» **Aim of the task**
If an entry includes an image, drop the image and copy the rest verbatim.

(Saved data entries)

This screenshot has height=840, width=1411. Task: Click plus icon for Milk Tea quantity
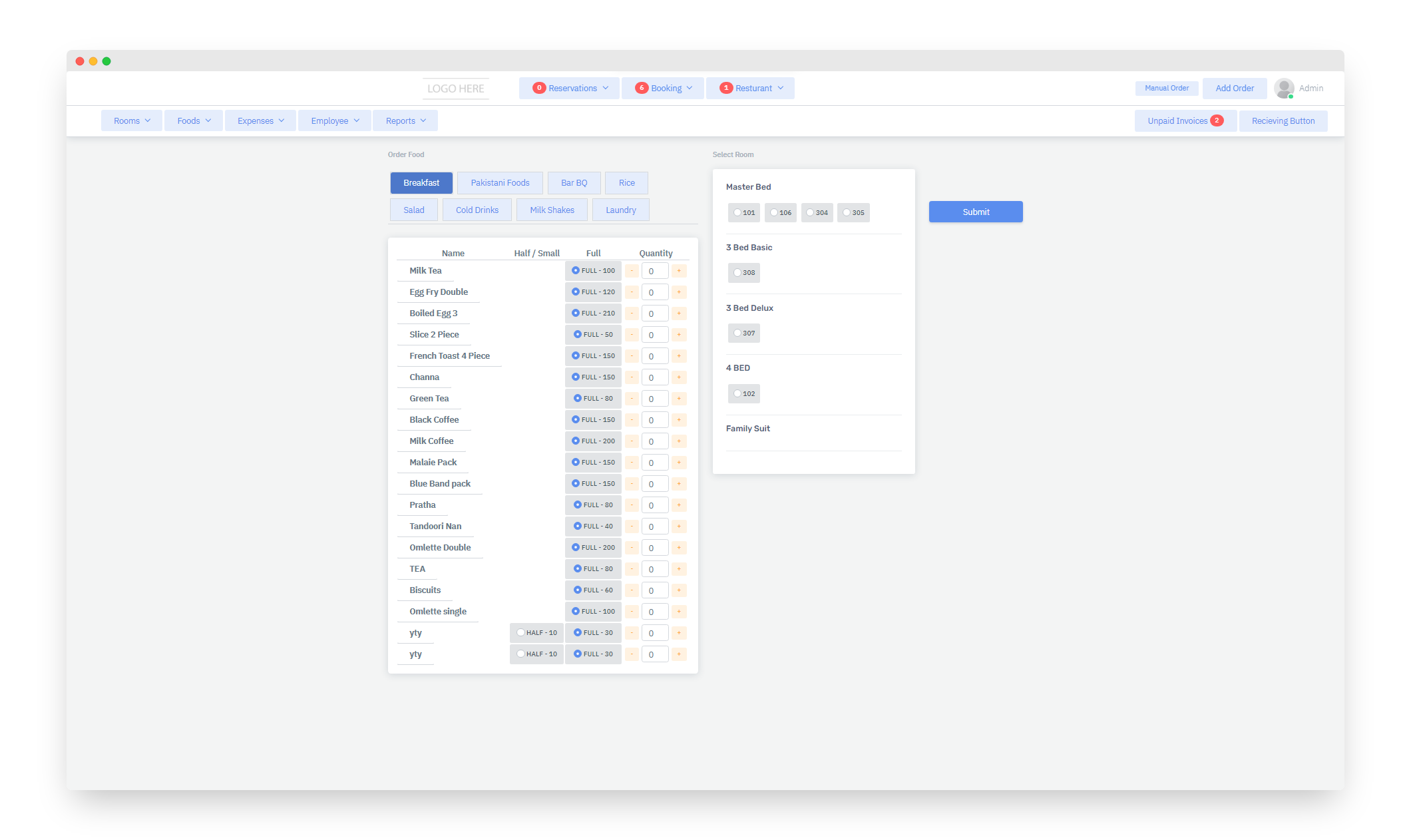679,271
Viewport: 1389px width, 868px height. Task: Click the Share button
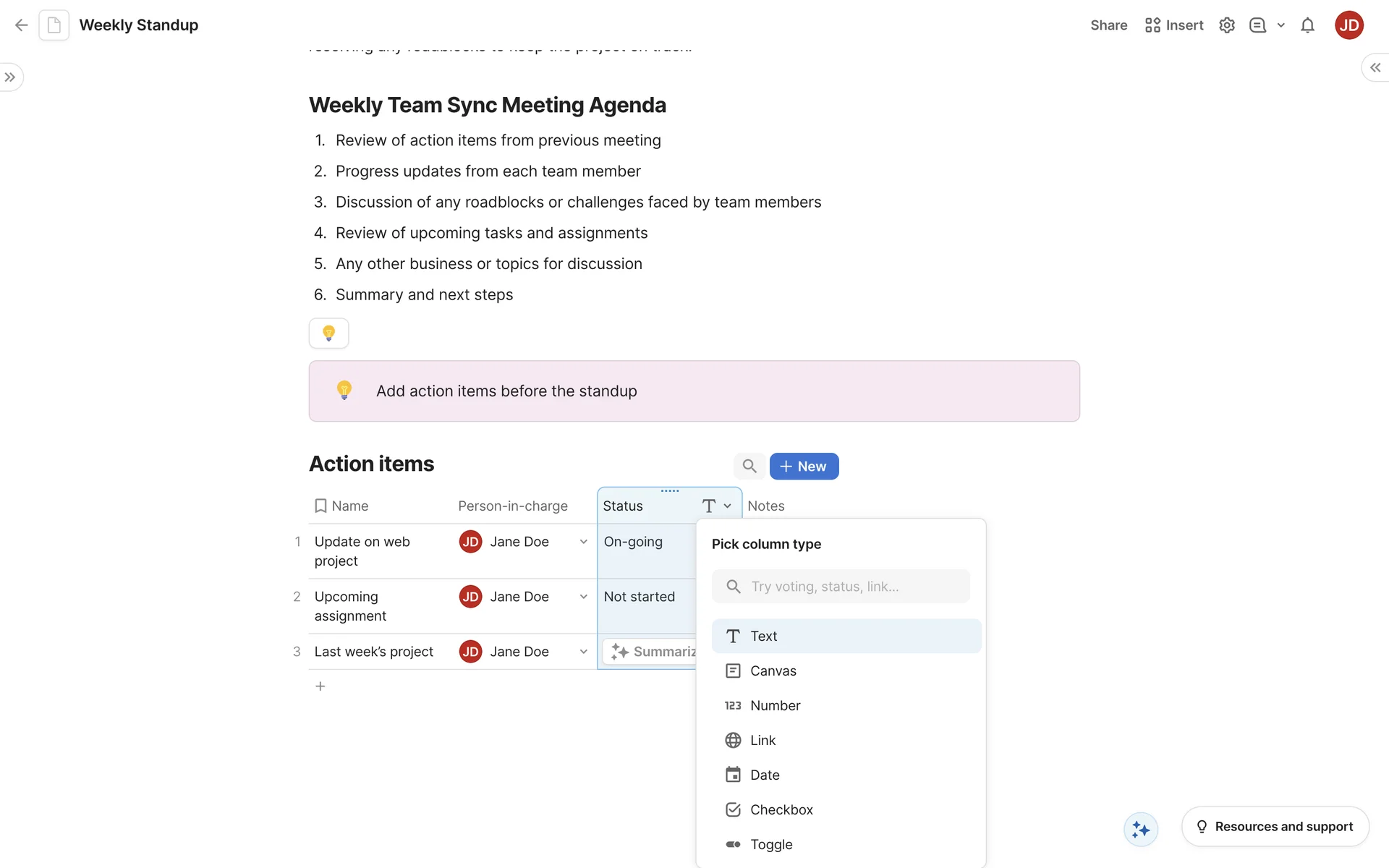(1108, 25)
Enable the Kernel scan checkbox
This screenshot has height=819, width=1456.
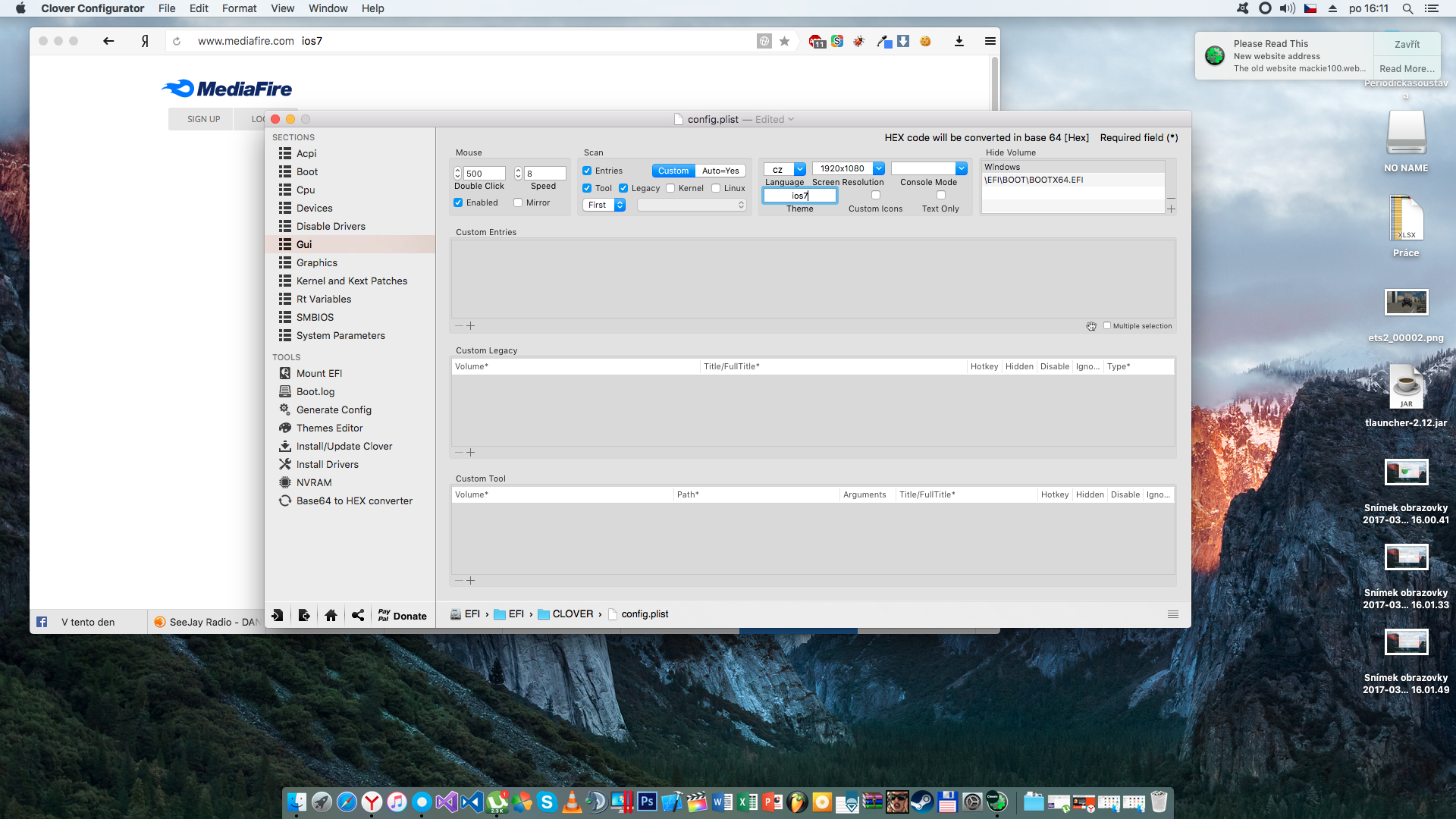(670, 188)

» **Response to the task**
This screenshot has height=840, width=1411. Task: Click plus icon for Milk Tea quantity
679,271
Viewport: 1389px width, 868px height. Task: Click the Share button
(1108, 25)
Enable the Kernel scan checkbox
This screenshot has height=819, width=1456.
(670, 188)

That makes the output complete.